But at face value, quantum mechanics is only about waves or eigenfunctions, which have no physical existence. It is presumed that the waves collapse into point particles when we try to measure the waves. But there is no theory of the collapse. The moment of collapse is the only moment that a particle even exists for it immediately becomes some other sort of wave, like the eigenfunctions of an electron, if the response to detecting the light is a current. In this interpretation only waves existmost of the time.

(When you say no physical existence would you define a magnetic field as existing or not?)

The state to which the waves collapse to is random for a single collapse. Only the sum of a great number of collapses is predited by the eigenfunctions. An alternative interpretation is that each individual collapse creates a seprpate universe and that every possibility is realized all the time. Can you believe that?

(I am doing my best but this is stretching me a little.
If you read my post containing the coin toss on the end of the other thread. It proves that a specific result can occur on each individual happening and at the same time the sum total of the happenings can still conform to a random law.
Just because the mathematics allow something does not mean it is actually true. Many times there is a negative solution to an equation set when there is no real life condition which matches it. This does not prevent the equation from being correct if the positive solution is used. On the other hand the negative solution can give us a clue there may be an alternate solution.)

Bohm theory is the only theory where both waves and particles exist at the same time, and both are real. The waves then guide the particles as to where they go. I actually like this one the best, but it is perhaps the least popular among physicists. But some believe it in like it was a religion.

(I would say Bohm is correct. Louis de Broglie proved that all matter has a velocity below which it will act as a wave, and above which it will act a particle. Bohm may not have the ability to put an equation to his thoughts but that is no little task. History if full of ideas which took many generations and new forms of mathematics to explain logically.)

The point is that physicists tend to believe in one interpretation or another, as a matter of faith. There is no rational basis to choose one over the other. The mathematics is essentially the same and the predictions always the same no matter which interpretation you believe in.

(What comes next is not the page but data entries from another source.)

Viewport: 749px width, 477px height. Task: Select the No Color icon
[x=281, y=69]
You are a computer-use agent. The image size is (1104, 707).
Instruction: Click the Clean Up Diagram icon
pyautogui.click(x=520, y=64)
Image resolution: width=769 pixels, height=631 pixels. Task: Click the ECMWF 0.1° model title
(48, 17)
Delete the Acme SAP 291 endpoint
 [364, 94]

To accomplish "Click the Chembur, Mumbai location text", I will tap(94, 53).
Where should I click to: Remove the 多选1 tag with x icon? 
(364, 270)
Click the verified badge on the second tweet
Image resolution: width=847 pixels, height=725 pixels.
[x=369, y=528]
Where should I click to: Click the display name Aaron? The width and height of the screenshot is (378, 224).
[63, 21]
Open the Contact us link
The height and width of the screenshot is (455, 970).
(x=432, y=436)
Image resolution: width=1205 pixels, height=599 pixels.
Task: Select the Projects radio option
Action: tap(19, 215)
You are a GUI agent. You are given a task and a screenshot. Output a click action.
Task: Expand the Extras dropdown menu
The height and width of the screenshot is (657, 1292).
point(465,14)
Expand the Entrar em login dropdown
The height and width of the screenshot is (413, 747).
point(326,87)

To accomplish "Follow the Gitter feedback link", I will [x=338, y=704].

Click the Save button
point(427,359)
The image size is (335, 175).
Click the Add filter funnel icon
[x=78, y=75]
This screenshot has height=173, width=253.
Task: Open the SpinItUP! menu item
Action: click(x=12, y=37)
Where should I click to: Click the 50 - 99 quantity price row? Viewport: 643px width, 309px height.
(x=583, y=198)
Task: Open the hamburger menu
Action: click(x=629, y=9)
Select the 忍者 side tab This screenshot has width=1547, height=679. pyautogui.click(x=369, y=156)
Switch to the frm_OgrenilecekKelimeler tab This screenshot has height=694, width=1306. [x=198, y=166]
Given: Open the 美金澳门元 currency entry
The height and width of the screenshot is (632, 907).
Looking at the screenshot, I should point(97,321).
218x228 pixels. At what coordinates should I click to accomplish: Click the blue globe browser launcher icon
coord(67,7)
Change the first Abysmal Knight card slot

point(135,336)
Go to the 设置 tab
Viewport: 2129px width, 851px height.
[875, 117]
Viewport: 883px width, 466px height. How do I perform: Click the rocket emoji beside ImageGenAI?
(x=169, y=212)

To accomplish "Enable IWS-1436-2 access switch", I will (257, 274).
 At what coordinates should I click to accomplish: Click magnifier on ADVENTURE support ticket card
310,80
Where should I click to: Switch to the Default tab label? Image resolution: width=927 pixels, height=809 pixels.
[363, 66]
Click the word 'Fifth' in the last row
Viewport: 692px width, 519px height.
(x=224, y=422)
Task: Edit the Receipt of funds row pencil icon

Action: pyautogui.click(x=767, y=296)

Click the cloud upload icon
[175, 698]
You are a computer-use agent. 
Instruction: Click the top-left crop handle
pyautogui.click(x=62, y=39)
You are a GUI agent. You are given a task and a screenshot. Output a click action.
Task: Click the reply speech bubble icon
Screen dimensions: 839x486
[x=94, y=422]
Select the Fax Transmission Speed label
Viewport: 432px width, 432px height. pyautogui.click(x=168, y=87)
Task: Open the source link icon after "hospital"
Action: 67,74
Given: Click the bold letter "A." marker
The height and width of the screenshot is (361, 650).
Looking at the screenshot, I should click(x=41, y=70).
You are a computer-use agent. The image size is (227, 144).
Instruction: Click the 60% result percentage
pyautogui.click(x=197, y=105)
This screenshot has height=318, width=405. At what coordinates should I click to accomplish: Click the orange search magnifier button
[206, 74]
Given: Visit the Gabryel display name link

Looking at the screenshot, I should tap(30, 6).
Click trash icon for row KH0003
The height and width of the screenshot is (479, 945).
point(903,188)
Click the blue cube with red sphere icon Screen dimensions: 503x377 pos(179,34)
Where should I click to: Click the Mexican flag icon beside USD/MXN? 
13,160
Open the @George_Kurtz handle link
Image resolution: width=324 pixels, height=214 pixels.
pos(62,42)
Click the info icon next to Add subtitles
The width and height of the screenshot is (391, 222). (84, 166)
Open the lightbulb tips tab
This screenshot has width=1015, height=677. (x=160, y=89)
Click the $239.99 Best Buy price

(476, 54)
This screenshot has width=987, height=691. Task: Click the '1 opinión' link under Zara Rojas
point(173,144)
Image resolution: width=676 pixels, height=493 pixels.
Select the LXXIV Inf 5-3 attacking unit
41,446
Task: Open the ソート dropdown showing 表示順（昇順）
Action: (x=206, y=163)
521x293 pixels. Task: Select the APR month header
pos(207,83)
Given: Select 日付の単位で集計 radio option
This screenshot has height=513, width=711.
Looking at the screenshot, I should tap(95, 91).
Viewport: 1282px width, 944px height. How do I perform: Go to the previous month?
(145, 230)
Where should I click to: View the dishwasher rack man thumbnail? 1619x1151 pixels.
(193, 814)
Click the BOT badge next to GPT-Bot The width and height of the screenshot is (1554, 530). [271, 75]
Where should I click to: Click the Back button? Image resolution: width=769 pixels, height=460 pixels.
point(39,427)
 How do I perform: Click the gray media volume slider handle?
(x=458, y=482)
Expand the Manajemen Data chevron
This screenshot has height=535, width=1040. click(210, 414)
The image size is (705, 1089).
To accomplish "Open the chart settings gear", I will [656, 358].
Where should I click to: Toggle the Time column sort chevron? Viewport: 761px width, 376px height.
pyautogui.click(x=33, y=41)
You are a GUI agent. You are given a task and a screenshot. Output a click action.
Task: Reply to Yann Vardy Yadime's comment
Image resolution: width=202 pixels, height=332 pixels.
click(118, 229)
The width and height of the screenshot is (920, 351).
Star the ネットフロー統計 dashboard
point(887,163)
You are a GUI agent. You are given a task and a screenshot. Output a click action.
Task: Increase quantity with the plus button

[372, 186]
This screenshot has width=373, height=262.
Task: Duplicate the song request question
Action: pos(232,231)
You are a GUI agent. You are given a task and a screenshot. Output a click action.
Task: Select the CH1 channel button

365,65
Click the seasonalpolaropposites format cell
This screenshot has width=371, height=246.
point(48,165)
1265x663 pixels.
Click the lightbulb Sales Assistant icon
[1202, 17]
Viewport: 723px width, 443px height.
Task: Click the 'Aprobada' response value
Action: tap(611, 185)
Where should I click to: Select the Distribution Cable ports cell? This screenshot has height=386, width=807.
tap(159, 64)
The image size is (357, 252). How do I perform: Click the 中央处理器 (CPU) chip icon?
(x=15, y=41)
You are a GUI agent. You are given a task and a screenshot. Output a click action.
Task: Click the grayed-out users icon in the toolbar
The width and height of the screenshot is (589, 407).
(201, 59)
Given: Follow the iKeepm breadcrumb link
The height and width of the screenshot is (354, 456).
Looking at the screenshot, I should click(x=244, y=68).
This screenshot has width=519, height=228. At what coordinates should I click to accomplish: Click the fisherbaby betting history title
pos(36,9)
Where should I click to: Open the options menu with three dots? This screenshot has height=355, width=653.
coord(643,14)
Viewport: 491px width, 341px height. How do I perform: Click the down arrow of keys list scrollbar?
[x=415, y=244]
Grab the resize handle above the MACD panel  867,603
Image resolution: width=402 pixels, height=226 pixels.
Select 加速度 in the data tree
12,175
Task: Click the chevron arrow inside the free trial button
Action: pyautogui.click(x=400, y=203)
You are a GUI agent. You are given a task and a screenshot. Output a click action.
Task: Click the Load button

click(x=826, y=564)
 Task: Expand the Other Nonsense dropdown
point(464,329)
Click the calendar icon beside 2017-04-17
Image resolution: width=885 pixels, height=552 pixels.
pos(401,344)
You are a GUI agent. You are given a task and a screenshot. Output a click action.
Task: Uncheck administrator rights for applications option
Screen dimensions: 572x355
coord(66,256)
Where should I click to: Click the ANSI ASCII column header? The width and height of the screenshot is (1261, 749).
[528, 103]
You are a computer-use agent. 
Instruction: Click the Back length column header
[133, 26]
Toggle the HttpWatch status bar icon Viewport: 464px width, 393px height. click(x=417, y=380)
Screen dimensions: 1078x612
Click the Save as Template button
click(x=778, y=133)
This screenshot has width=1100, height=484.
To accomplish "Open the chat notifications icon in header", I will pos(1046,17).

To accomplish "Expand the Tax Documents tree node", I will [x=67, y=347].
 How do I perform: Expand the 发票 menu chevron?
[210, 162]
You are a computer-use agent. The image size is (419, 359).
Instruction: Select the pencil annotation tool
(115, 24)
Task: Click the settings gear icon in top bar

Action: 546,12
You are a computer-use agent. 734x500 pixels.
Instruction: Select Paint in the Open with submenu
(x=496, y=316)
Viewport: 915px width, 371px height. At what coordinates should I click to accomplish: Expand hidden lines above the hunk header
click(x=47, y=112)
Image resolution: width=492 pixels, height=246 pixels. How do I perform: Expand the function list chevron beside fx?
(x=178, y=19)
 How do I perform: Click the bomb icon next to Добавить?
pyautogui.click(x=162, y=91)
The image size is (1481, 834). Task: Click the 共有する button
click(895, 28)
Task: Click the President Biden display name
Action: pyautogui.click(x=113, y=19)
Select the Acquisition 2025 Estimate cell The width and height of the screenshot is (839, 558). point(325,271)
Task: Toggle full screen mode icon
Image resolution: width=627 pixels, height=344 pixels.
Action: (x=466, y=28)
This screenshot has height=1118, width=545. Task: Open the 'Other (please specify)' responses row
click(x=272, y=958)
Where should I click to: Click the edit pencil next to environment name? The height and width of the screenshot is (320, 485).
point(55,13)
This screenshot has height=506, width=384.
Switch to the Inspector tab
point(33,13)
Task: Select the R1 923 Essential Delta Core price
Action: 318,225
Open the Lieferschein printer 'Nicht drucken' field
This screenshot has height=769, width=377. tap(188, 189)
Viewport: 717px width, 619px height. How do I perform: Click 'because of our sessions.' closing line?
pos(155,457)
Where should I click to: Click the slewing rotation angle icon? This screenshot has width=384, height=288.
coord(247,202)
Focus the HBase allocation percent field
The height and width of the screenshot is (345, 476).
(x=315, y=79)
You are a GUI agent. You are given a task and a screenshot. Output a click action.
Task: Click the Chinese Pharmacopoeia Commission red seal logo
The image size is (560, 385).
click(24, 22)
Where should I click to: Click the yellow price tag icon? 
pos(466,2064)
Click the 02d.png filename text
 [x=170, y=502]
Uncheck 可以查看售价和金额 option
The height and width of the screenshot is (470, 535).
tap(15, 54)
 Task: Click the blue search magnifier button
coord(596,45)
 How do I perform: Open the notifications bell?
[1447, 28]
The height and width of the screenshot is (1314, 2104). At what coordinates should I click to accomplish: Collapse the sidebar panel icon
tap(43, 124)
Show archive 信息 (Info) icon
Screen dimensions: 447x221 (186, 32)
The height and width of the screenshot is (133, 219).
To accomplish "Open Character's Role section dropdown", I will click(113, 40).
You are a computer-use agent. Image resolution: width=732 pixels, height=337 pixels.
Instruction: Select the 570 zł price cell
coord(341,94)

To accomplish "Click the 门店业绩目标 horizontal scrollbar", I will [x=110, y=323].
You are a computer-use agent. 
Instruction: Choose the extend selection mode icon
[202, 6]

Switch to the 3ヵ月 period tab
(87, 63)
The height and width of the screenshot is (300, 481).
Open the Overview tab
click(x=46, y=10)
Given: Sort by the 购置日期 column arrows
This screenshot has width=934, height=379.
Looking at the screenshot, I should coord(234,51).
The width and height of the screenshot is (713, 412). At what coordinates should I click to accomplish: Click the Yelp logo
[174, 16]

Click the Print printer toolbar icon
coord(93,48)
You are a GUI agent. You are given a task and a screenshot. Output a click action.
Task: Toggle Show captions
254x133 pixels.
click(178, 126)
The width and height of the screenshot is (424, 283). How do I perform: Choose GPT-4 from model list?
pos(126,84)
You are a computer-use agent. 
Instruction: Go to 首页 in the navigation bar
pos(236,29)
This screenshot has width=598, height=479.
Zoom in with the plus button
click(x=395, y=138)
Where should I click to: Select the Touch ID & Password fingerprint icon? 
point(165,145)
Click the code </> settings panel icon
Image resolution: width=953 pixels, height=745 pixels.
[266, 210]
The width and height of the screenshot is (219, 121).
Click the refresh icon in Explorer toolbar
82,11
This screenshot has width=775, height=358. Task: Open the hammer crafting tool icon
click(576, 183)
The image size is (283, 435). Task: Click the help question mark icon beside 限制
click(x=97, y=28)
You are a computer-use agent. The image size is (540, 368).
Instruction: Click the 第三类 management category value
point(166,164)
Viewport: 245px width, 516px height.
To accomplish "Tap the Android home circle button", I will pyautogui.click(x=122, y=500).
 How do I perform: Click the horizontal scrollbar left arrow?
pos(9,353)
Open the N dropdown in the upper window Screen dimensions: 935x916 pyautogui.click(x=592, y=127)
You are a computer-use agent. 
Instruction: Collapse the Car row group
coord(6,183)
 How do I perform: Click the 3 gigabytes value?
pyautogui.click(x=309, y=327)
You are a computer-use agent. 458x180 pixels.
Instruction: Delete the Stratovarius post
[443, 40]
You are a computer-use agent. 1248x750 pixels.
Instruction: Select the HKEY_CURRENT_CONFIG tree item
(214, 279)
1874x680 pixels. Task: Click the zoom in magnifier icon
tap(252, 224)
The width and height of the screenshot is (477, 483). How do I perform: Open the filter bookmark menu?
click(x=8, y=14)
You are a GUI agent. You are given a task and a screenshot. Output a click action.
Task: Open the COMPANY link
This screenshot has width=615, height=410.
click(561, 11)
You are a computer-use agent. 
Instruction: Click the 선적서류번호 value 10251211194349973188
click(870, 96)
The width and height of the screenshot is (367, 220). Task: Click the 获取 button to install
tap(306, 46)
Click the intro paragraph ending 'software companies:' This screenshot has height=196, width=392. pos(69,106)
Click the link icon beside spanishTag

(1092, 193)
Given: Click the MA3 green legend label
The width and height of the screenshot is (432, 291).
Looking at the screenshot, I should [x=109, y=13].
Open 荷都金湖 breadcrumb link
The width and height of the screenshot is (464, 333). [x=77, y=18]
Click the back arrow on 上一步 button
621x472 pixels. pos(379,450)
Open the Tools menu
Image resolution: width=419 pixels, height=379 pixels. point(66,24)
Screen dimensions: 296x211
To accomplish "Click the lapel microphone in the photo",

Now you seem to believe that only particles exist and you seem to assign classical properties to these particles, like saying that a photon has a particular spin now and forever.

(I use the particle approach because it is easier for me to visualize.
I believe that all that can be experientially detected by physical means exists as waves which may exhibit wave or particle properties.
If waves interact that have very different wavelengths then the interaction has predominantly particle properties.
If the waves interact that have similar sized wavelengths then the interaction has predominantly wave properties.
However neither property is ever totally nonexistent.)

Well, photons are described by Maxwell's equations, a wave theory. In that theory you can propagate linearly polarized waves, which have at the same time two opposite spins, or in reality no spin at all. Or you can propagate circularly polarized waves, which have either right handed spin or left handed spin. However, if you measure a linearly polarized wave with circularly polarized you detect circular polarization.

That is all classical thinking. It seems to be the same as your explanation. But it does not include the randomness inherent in quantum mechanics. In quantum mechanics any individual photon is in all possible states at the same time until a measurement makes it collapse to a particular state, or choose a particular universe, or. You see, it is incoeerect to use classical thinking to describe quantum effects.

Worm Holes: They are never connections to every other piece of matter in the universe.

Although in string theory such connections could be the result of compactification of 16 of the 26 dimensions of boson string theory. But that is not the worm holes of GR theory. GR Worm holes exist in 4-d.

The 6-d thread that connects specific entangled particles are not worm holes and the entanglement can be broken resulting in the precipatation of the thread into 4-d space as axions.

So worm holes cannot extent thru black hole event horizons. mIf particle pairs happen to straddle the event horizon, their entanglement is broken as in Hawking's black hole radiation theory.

( Ok, if it helps, the worm hole connect to a common membrane with zero space density. Does that help? It is not my intention to change your ideas but I must poke it some to understand them. I envisioned the worm holes as a door or connection point.)

And photons never have mass. They only have momentum, if, of course, they even exist.

(If the photon entity existed only as a wave would you consider that existing?)

(You asked!
I am trying to understand how gravity works according to your thinking.
Information travels from one mass .. Uh .. Entity to another.
Each entity has a center.
The information conveyed must contain a vector direction to the second mass, a quantity of matter and a distance to the other mass for gravity to respond correctly. The information is conveyed in zero time.
Am I correct so far?.
Does the entanglement convey the actual force or just information?)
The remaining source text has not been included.